──────── Data shown ────────

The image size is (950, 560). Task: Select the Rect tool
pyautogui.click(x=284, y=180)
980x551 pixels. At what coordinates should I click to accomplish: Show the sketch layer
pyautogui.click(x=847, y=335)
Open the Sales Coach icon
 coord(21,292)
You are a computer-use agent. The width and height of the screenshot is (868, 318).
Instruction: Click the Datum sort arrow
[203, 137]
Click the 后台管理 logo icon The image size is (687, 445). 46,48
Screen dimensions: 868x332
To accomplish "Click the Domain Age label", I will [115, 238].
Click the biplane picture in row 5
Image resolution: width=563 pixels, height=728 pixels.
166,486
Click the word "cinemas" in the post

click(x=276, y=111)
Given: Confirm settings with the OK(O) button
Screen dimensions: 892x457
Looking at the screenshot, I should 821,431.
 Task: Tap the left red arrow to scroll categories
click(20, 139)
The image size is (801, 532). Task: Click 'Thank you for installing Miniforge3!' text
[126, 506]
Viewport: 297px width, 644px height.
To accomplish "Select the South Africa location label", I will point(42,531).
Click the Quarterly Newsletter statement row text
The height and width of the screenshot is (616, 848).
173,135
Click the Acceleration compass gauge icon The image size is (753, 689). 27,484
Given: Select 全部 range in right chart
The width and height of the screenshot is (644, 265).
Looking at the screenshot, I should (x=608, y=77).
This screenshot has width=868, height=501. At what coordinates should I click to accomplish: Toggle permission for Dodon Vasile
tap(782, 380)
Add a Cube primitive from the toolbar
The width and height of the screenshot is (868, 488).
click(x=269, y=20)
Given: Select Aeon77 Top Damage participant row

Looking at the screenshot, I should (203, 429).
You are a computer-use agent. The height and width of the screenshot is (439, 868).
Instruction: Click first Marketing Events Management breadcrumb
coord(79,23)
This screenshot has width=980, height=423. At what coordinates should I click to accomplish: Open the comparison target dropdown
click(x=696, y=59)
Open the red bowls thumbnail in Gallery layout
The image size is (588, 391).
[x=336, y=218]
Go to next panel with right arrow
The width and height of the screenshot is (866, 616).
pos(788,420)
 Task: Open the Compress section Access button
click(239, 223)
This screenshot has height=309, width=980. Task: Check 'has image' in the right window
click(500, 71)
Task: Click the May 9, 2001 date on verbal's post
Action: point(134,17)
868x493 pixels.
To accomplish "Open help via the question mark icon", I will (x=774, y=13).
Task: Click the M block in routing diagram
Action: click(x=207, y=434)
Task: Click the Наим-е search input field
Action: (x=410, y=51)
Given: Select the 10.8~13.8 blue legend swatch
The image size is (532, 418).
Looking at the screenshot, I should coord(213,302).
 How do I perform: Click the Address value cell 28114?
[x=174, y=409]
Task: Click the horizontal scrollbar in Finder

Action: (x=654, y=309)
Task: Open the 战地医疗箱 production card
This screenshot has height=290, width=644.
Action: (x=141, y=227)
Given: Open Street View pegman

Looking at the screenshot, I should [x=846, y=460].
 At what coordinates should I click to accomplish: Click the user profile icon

────────

* **Task**:
Copy the records above exactly, beginning at the line that contains "Given: Select 全部 range in right chart" and stopping after the line that contains "Task: Open the 战地医疗箱 production card".

* **Result of this exercise**:
Given: Select 全部 range in right chart
The width and height of the screenshot is (644, 265).
Looking at the screenshot, I should (x=608, y=77).
This screenshot has width=868, height=501. At what coordinates should I click to accomplish: Toggle permission for Dodon Vasile
tap(782, 380)
Add a Cube primitive from the toolbar
The width and height of the screenshot is (868, 488).
click(x=269, y=20)
Given: Select Aeon77 Top Damage participant row

Looking at the screenshot, I should (203, 429).
You are a computer-use agent. The height and width of the screenshot is (439, 868).
Instruction: Click first Marketing Events Management breadcrumb
coord(79,23)
This screenshot has width=980, height=423. At what coordinates should I click to accomplish: Open the comparison target dropdown
click(x=696, y=59)
Open the red bowls thumbnail in Gallery layout
The image size is (588, 391).
[x=336, y=218]
Go to next panel with right arrow
The width and height of the screenshot is (866, 616).
pos(788,420)
 Task: Open the Compress section Access button
click(239, 223)
This screenshot has height=309, width=980. Task: Check 'has image' in the right window
click(500, 71)
Task: Click the May 9, 2001 date on verbal's post
Action: point(134,17)
868x493 pixels.
To accomplish "Open help via the question mark icon", I will (x=774, y=13).
Task: Click the M block in routing diagram
Action: click(x=207, y=434)
Task: Click the Наим-е search input field
Action: (x=410, y=51)
Given: Select the 10.8~13.8 blue legend swatch
The image size is (532, 418).
Looking at the screenshot, I should coord(213,302).
 How do I perform: Click the Address value cell 28114?
[x=174, y=409]
Task: Click the horizontal scrollbar in Finder

Action: (x=654, y=309)
Task: Open the 战地医疗箱 production card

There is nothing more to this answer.